[Collected data]

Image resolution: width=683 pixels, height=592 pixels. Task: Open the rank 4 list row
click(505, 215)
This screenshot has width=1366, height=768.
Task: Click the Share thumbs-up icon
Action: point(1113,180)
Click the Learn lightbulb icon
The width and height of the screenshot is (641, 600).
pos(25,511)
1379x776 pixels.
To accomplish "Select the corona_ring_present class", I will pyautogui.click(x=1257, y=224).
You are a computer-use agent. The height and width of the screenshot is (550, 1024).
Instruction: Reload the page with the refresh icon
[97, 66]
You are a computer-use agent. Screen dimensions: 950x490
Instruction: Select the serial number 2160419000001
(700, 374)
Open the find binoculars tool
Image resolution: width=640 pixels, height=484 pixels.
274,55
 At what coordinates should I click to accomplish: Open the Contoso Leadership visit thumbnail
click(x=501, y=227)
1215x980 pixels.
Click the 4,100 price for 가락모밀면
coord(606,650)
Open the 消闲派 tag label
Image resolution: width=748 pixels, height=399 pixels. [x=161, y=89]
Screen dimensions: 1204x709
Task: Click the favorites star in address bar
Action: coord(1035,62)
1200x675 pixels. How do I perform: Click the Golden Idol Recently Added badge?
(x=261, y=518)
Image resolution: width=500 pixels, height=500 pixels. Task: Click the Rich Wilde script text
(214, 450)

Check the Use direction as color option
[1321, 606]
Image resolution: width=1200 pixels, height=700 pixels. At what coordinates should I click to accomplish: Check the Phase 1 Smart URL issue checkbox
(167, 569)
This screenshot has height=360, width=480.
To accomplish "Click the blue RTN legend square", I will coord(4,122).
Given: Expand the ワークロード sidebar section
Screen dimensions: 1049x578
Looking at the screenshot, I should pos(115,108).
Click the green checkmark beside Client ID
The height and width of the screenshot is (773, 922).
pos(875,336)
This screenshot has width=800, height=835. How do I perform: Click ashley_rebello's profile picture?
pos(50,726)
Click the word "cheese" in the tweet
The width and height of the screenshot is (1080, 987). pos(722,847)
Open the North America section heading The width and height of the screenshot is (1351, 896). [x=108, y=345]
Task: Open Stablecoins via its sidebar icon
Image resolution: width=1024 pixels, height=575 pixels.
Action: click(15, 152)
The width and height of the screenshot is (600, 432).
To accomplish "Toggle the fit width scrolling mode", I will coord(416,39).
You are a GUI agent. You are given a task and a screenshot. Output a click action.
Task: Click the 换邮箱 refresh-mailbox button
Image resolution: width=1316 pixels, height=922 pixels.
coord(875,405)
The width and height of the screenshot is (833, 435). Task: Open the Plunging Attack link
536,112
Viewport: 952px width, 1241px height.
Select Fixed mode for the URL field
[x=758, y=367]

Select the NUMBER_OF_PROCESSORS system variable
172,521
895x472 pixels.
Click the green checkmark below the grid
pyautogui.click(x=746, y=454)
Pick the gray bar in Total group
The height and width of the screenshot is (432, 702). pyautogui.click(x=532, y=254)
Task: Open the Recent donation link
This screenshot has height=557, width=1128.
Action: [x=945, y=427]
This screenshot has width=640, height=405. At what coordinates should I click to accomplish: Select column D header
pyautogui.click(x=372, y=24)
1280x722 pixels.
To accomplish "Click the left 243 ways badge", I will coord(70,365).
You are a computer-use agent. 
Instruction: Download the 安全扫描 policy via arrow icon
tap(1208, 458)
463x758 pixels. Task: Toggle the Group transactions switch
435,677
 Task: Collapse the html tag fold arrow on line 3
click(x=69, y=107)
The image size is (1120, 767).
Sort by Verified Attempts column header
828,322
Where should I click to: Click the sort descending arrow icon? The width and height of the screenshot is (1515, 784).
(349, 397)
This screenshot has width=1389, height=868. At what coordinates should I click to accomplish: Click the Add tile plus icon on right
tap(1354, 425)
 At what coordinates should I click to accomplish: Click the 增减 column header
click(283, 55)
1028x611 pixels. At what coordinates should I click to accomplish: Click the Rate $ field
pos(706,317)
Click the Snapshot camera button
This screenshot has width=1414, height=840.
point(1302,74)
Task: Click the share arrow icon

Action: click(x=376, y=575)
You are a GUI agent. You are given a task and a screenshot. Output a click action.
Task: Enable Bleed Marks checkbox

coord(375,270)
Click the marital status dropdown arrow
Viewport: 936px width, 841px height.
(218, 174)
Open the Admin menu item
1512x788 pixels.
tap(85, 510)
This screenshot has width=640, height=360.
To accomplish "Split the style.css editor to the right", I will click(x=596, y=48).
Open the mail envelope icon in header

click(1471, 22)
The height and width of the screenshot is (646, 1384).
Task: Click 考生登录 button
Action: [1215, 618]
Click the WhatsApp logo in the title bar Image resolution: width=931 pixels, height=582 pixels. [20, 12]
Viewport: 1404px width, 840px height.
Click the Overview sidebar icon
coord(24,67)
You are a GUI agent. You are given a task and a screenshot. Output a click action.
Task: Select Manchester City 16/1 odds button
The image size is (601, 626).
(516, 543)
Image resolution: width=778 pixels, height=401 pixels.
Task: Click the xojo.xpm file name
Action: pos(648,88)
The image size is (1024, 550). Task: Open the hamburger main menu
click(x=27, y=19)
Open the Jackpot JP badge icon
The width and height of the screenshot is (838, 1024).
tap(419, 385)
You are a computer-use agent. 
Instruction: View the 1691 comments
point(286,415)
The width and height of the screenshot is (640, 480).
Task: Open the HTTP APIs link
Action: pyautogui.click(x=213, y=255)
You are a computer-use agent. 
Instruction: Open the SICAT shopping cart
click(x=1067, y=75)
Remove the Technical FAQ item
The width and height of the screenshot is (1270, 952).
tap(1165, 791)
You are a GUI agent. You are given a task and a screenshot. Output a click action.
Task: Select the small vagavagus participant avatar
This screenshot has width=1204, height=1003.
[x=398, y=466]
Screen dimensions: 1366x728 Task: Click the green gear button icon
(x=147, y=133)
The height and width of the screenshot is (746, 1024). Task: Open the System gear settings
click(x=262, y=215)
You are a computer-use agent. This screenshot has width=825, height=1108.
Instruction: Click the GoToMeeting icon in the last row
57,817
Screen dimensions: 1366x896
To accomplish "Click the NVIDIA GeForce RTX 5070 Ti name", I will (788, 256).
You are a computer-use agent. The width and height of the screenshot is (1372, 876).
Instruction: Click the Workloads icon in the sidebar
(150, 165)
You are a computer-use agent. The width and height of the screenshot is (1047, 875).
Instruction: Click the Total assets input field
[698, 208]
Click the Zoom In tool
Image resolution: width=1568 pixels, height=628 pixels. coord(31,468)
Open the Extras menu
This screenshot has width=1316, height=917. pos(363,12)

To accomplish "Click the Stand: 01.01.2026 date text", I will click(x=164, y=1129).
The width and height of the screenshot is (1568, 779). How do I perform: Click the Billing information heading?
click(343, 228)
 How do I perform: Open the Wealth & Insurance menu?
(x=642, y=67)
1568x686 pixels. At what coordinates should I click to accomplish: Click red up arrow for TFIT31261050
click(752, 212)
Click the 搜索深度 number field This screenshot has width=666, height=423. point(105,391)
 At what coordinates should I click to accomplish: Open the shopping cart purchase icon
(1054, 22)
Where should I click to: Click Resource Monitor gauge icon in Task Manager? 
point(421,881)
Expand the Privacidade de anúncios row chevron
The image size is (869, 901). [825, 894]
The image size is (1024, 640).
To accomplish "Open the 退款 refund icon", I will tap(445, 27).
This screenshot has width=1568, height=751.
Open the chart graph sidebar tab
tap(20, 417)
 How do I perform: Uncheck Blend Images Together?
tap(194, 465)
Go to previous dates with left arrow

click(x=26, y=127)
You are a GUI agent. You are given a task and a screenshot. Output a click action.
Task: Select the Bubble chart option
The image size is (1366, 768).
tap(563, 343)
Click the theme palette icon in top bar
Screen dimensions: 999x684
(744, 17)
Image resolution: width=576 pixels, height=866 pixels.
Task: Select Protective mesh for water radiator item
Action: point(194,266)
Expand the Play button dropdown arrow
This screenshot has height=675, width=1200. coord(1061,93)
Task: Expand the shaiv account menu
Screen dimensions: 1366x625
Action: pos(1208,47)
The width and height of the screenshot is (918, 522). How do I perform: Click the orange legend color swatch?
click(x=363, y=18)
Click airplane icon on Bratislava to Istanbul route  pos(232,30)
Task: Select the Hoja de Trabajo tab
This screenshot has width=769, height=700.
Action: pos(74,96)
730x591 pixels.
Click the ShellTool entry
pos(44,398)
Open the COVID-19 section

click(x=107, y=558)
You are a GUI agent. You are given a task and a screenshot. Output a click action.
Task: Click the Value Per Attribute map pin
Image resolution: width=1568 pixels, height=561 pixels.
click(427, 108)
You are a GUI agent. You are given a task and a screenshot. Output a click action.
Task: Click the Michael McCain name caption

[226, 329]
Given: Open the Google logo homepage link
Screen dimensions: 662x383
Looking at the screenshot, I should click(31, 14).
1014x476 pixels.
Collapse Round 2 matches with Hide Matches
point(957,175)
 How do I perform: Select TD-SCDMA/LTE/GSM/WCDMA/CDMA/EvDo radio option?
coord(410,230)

■ WORK INSTRUCTION
Return the entries exactly through the "Open the find binoculars tool" line.

■ RESULT OF THE EXERCISE
Image resolution: width=683 pixels, height=592 pixels. Task: Open the rank 4 list row
click(505, 215)
This screenshot has width=1366, height=768.
Task: Click the Share thumbs-up icon
Action: point(1113,180)
Click the Learn lightbulb icon
The width and height of the screenshot is (641, 600).
pos(25,511)
1379x776 pixels.
To accomplish "Select the corona_ring_present class", I will pyautogui.click(x=1257, y=224).
You are a computer-use agent. The height and width of the screenshot is (550, 1024).
Instruction: Reload the page with the refresh icon
[97, 66]
You are a computer-use agent. Screen dimensions: 950x490
Instruction: Select the serial number 2160419000001
(700, 374)
Open the find binoculars tool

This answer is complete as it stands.